My personal email inbox probably looks much like yours: a few emails from friends, a larger group of emails I’ve subscribed to, and spam – lots of it. Doreen, Azzie, and Elnore – ladies I don’t know – want to tell me about Lasik eye surgery, sell me Apple iPads for $30.00 (right!), and supply pills designed to improve my marriage.
Nearly everyone ignores spam or moves them to the trash… but not everyone. Successful spammers generate a lot of cash. How do they succeed at something that is universally despised?
I don’t like spam, but I’ve learned to pay attention to it. Some spammer knowledge can easily be applied to legitimate marketing campaigns. Here are a few things that they know:
Bigger is Better. Spammers might send a million emails to get one customer. Fortunately, your customer list should be more interested in your product than the spam they receive, but the concept is still valid. The time spent developing an offer concept, email copy, and landing page won’t vary much whether the email goes out to 100 or 100,000. Economies of scale are at work. And with 1% being a good conversion rate in many legit markets, a large database of qualified email addresses is a must.
If you aren’t yet collecting email addresses for every customer and prospect, start doing that today. There are also sources of legitimate lists for people who have opted in to offers for a particular type of product – often in conjunction with a magazine subscription.
Spam Filters Must Be Avoided. Email can’t be opened if it doesn’t reach the inbox, so spammers must go to great lengths to evade the spam filters. Legitimate marketers must avoid having their emails misidentified as spam as well. A misworded offer (“free shipping” or “money back guarantee”) can land your email in spam purgatory – even if it’s sent to your best customer. Close attention needs to be paid to spam filter rules as your message is designed.

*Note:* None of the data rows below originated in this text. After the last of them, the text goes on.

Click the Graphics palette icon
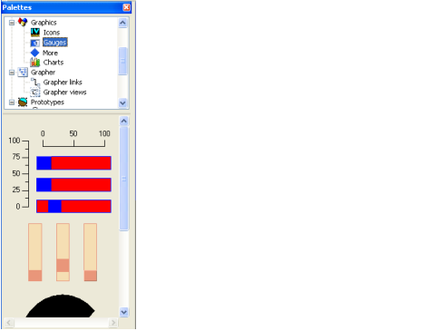429x331 pixels. coord(23,22)

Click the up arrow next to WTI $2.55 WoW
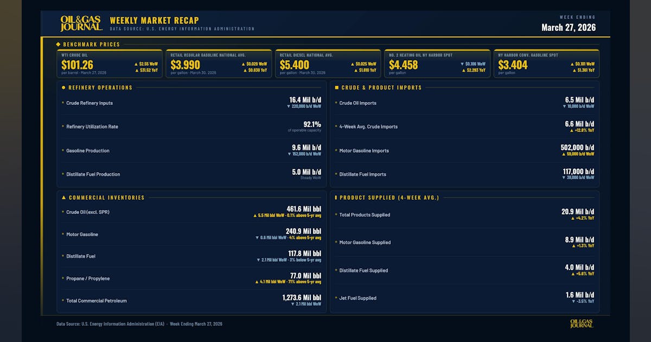136,64
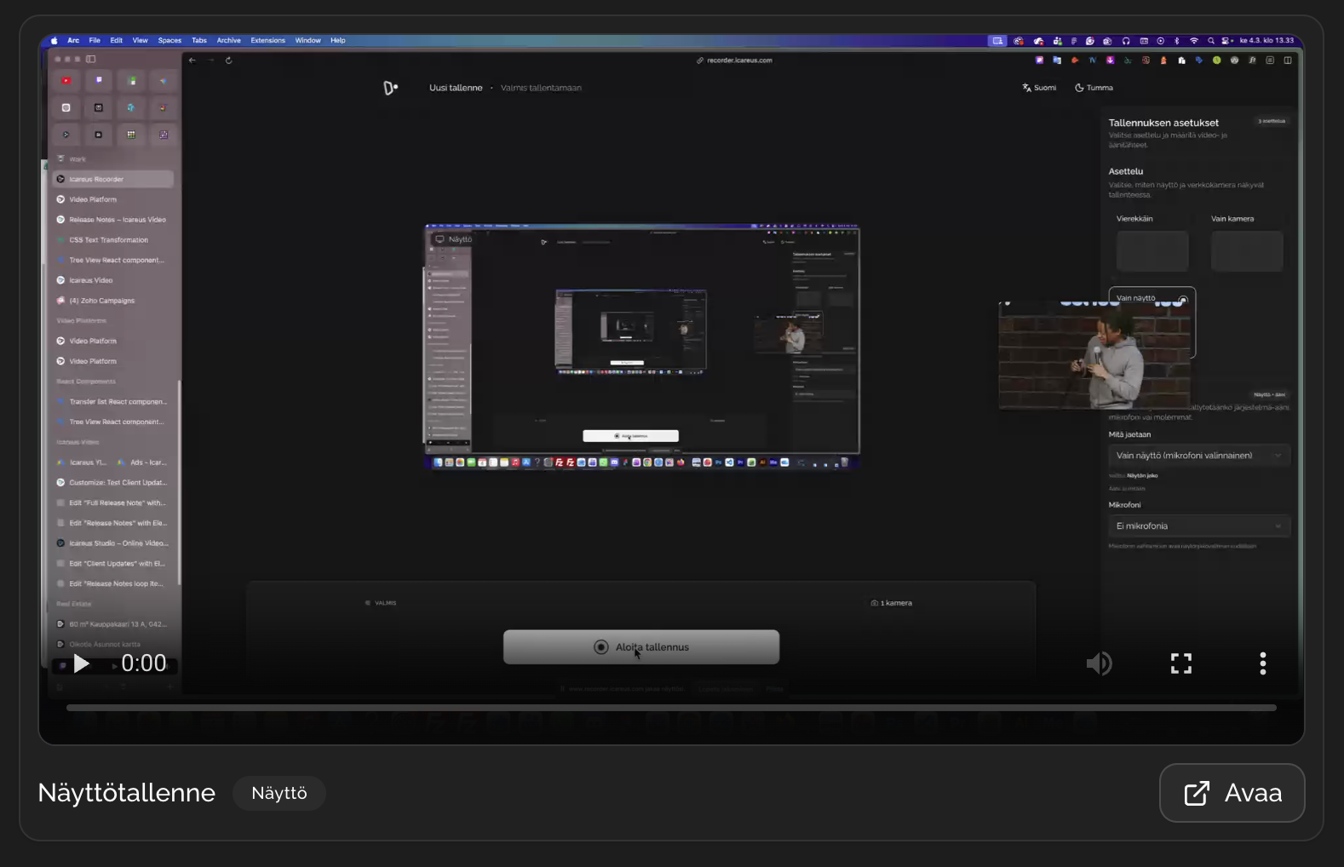Enter fullscreen mode for the video
The image size is (1344, 867).
click(1180, 663)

You Have to Stand Out. Once your email reaches the inbox, how can you increase the chance that it will be noticed and opened?
First, your business name should appear in the From field. If it reads email@example.com or Abigail, it looks like spam.
Next, the email Subject should be concise and compelling. Long subject lines don’t get read. Senders of viruses are as adept as spammers at providing a compelling subject. I recently received a virus email (falsely claiming to be from the Better Business Bureau) with the attention-grabbing subject, “Your Customer’s Complaint”. The familiar organization name, combined with a subject line that spoke to something important to me (customer service) earned them a click, though I didn’t fall for the bait of downloading the attached document (surely a virus).
You Must Get the Click. To be truthful, I don’t find much that’s useful to talk about in the body of spam emails. This is their weak spot (once they get past the spam filter). Legitimate marketers need to use the email to move their reader from the point of being curious about the offer to clicking through to the website. It requires a strong, clear call to action. The reader needs to visit your website today. It’s unlikely that they’ll return to your email later. If there’s a necessary coupon code, repeat it on the landing page, and tell them when and where they’ll need to enter it. Once they arrive at your website landing page, repeat the offer, provide more details, and guide them through what to do next. Make it so easy they don’t have to think.
Stick to it. Spammers send again and again. Sometimes they repeat their offer, sometimes they change it up. It’s called “persistence”! As a legit marketer, you’ll want to send email campaign follow-up(s) – perhaps a week later at a different time of the day. Repeating the offer and following up with new future offers will get people into the habit of seeing your emails. They’ll know what they look like and (if they have an interest) be more likely to click through as a result. The frequency of your emails may vary based on industry. I welcome one daily email (for a discounted watch of the day), but if I received emails in the same frequency from a local restaurant, I would unsubscribe within the week.
It’s easy to simply write off spam as undesirable and ignore it. But there are lessons to be learned. Understanding spam can have hidden benefits, and refocus us on what is good about our own email campaigns – as well as what needs work. How do you intend to put email marketing to work for you in 2012?